Response 1. Following your suggestion, we have completed the data on the MTX doses. At the beginning, however, I would like to mention that originally our study was not designed to accurately investigate the relationship between the methotrexate dose or the concentration in the patient's tissues with the presence of azole-resistant strains, but rather it was intended to indicate whether the postulated phenomenon is clinically observable in rheumatological patients. The authors do not have data allowing to track cumulative exposure to methotrexate, and the only information we have obtained on this subject is the duration of treatment with methotrexate and the patient's dose of methotrexate at the time of qualifying for the study (added to the supplement). Nevertheless, the inclusion of data on the MTX doses allowed us to describe new threads regarding the influence of MTX on the MIC values (lines 168-177, Table 1, Table 5). In addition, the discussion now includes more detailed information on the dosing of MTX in haematological and oncological diseases and compares them with the MTX doses taken by the study participants (please see the new paragraphs in the discussion).

Point 2. Line 120: control group samples contained at least 2 species of fungi significantly more often than samples from the group of patients exposed to MTX. Any hypothesis or correlation with the MYX treatment?

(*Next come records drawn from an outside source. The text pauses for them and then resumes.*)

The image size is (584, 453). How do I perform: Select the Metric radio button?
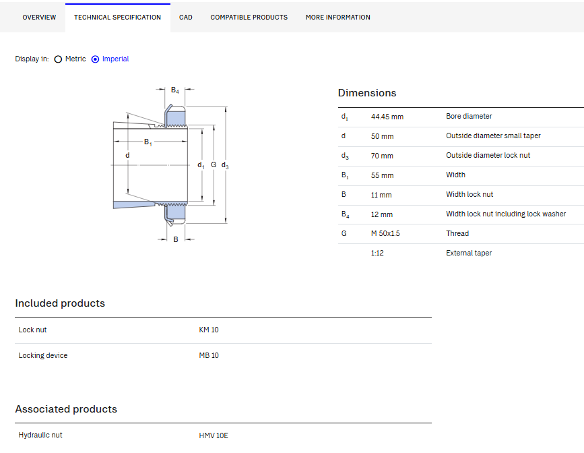point(58,59)
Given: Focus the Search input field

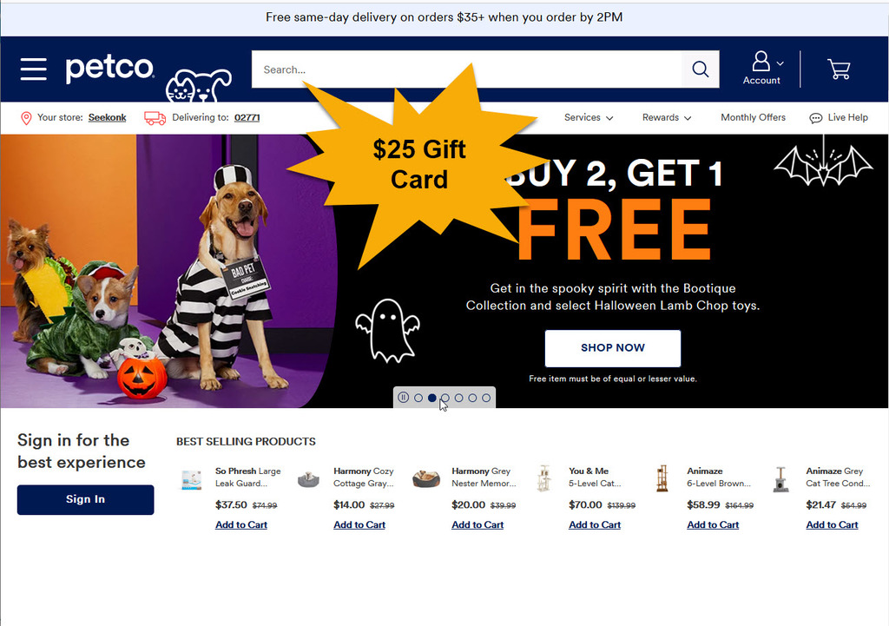Looking at the screenshot, I should click(x=467, y=69).
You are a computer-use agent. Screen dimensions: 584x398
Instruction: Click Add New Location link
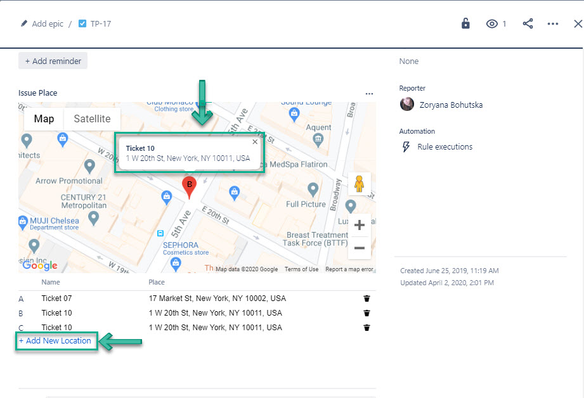[55, 341]
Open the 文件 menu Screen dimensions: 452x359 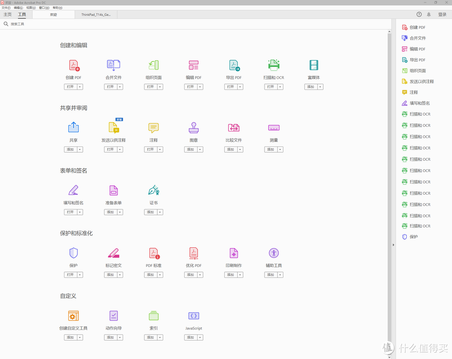pos(6,8)
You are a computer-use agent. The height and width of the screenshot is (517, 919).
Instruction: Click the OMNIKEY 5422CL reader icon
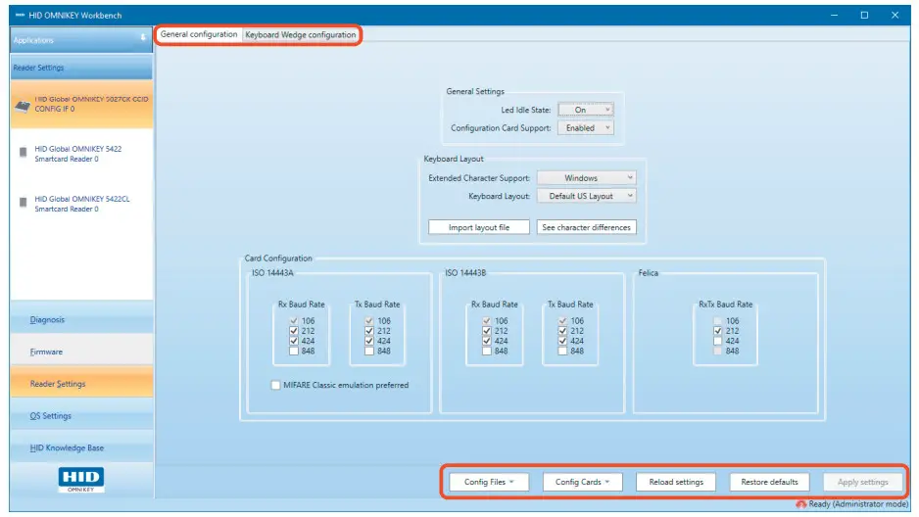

Response 2. As mentioned in the discussion of this paper, it seems that rheumatological diseases as a result of decreased saliva production, through immunological mechanisms and immunosuppressive action of drugs favor fungal infections. In this study, it was observed that multispecies cultures occurred significantly more often among people who did not take MTX (control group) than among rheumatological patients for whom single-species cultures were more characteristic. Perhaps the higher incidence of oral fungal infections in rheumatological patients is at least in part related to disturbances in the oral microbiome, leading to a predominance of single Candida species, rather than two or more competing ones. Theoretically, such uncontrolled growth of one species could manifest itself as symptomatic oral candidiasis. We have now included the above information in the discussion .

Point 3. Format of the References should be normalized and unified. Some of them are not completed, and all of them should be easily found (complete volume, pages and year or alternatively Doi).

Response 3. The authors followed the reviewer's suggestions by unifying the literature as required.

Round 2

Reviewer 2 Report

revision accepted

Reviewer 3 Report

I think the new title is appropriate. According the reply letter, I realize that the study was not originally designed to accurately investigate the relationship between the MTX dose and the presence of azole-resistant strains, but the data re-conducted the discussion. Hence, I understand that authors do not have the complete set of data allowing to track cumulative exposure to MTX, but the partial information added to the modified version added to the supplement is somehow interesting to support the hypothesis of the dependence with the MTX dose. The question at the title is convenient, as the hypothesis is not proven yet, and it should be further investigated.

I think that the inclusion of data on the MTX doses at tables 1, 4 and 5, as well as the lines 168-177 has improved and focused the paper. Other replies at the reply letter and the subsequent modifications throughout the manuscript are also pertinent.